▽

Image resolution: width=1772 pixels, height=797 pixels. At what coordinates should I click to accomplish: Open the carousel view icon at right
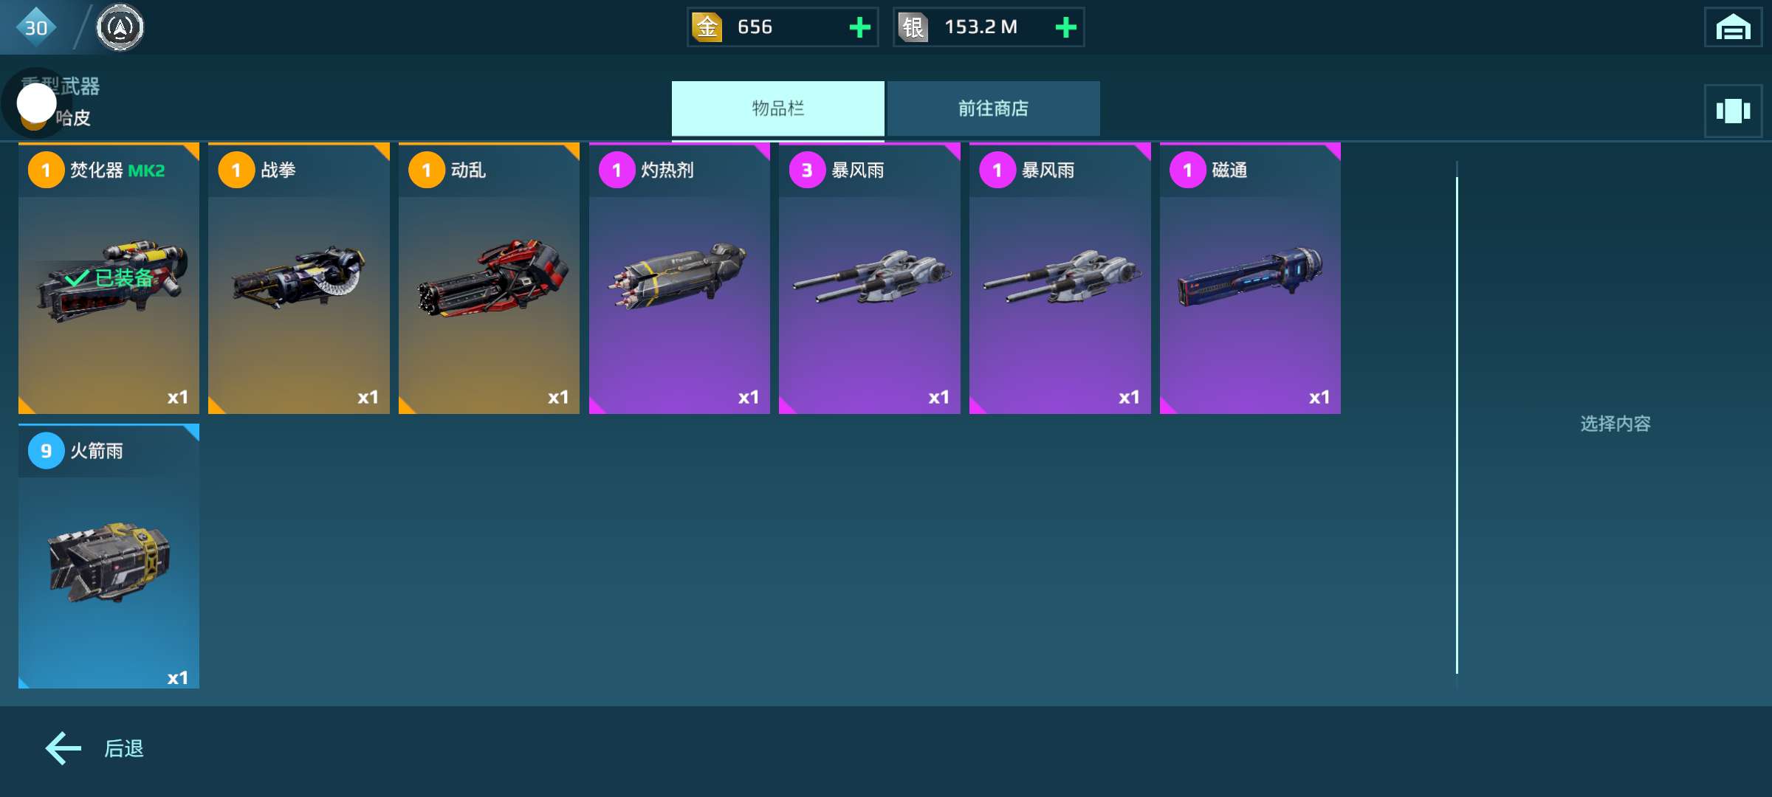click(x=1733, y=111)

△
▽

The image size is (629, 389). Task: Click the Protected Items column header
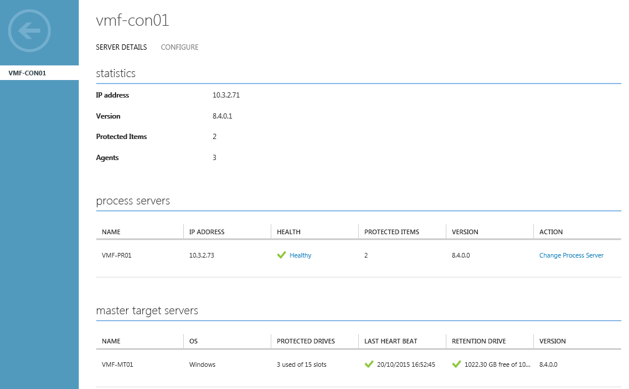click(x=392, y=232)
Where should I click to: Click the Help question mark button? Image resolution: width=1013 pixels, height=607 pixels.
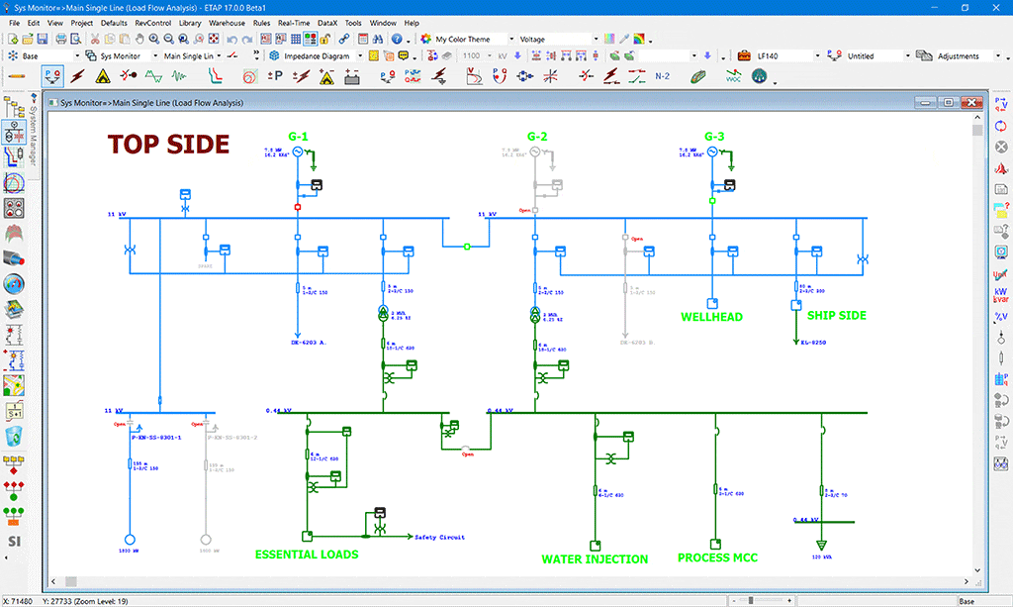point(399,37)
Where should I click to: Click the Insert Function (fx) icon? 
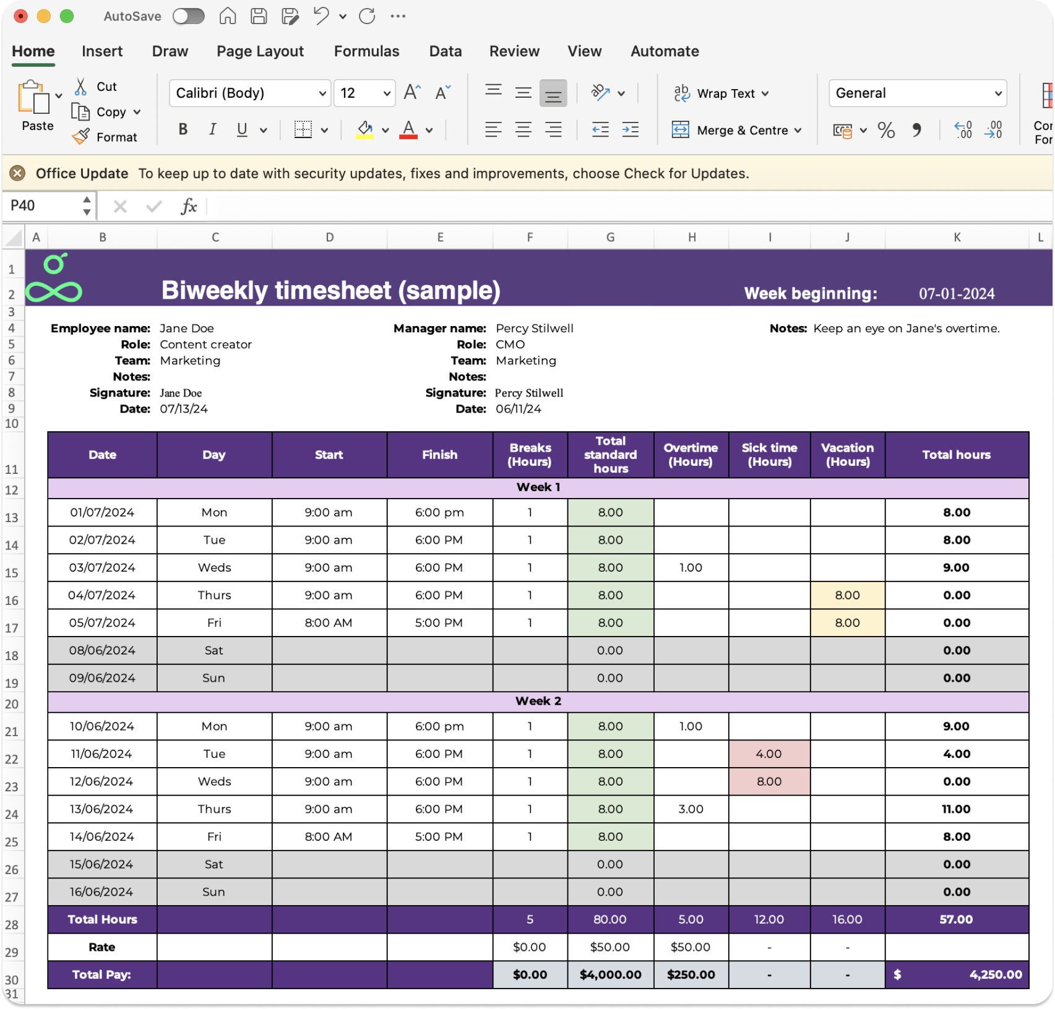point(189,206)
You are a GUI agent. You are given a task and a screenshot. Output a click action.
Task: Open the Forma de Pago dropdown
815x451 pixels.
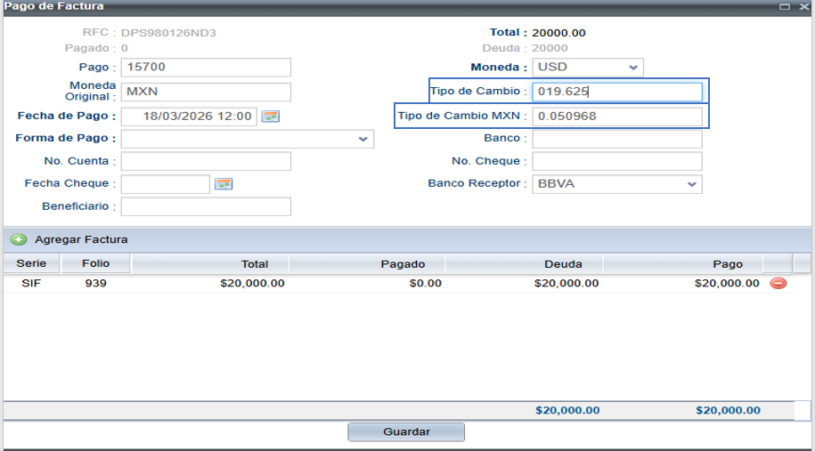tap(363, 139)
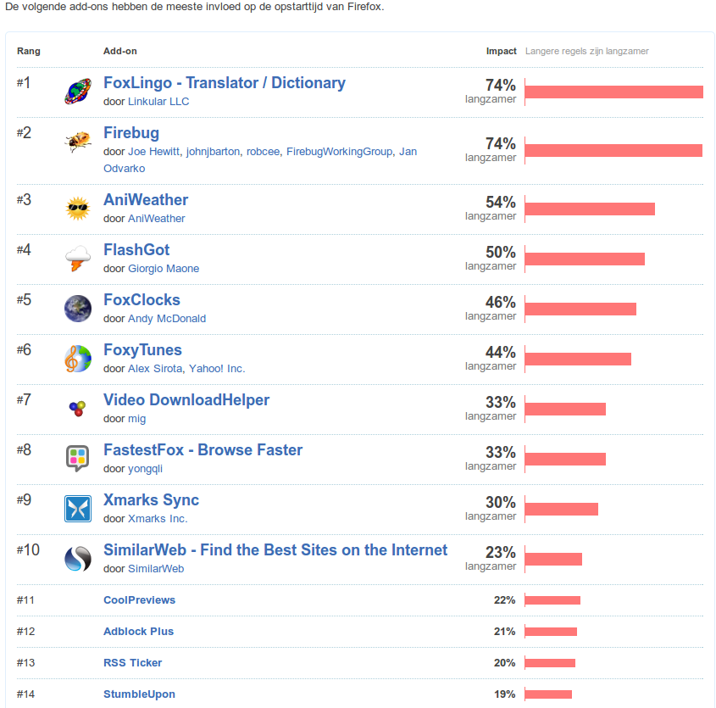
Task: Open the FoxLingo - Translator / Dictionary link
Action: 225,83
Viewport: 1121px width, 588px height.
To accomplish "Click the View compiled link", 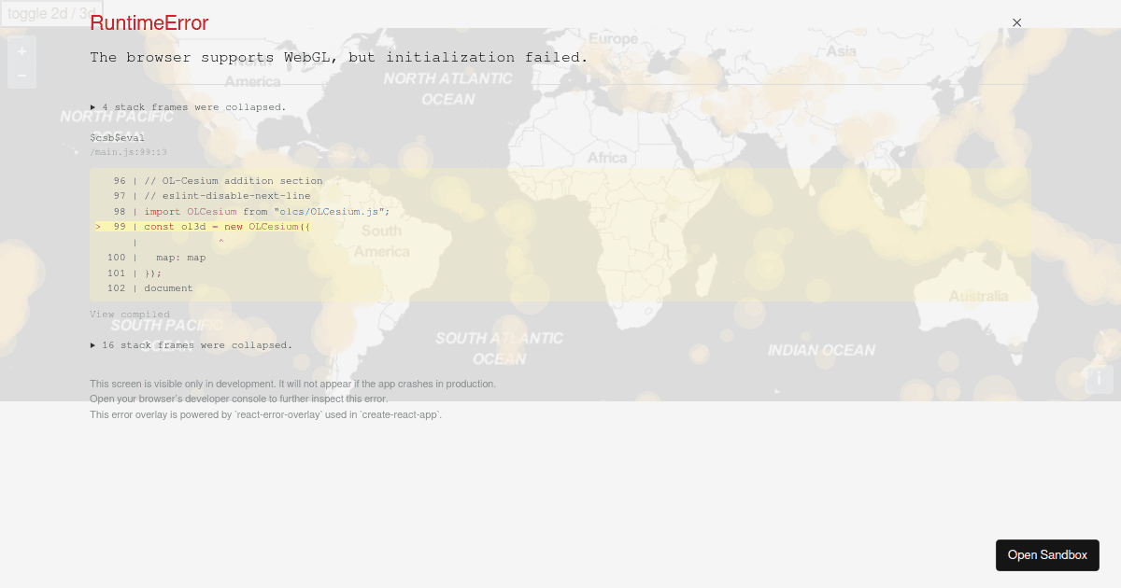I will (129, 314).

△

▶ _Task prompt_:
Could you restate the lines, requests included, from the line with "Image resolution: width=1772" through the line with "click(x=1733, y=111)", adding 20 to every coordinate in the answers and leaving the numbers in the requests unchanged? Leave the pictures out of your reply.

▶ _Output for this task_:
Image resolution: width=1772 pixels, height=797 pixels. At what coordinates should I click to accomplish: Open the carousel view icon at right
click(x=1753, y=131)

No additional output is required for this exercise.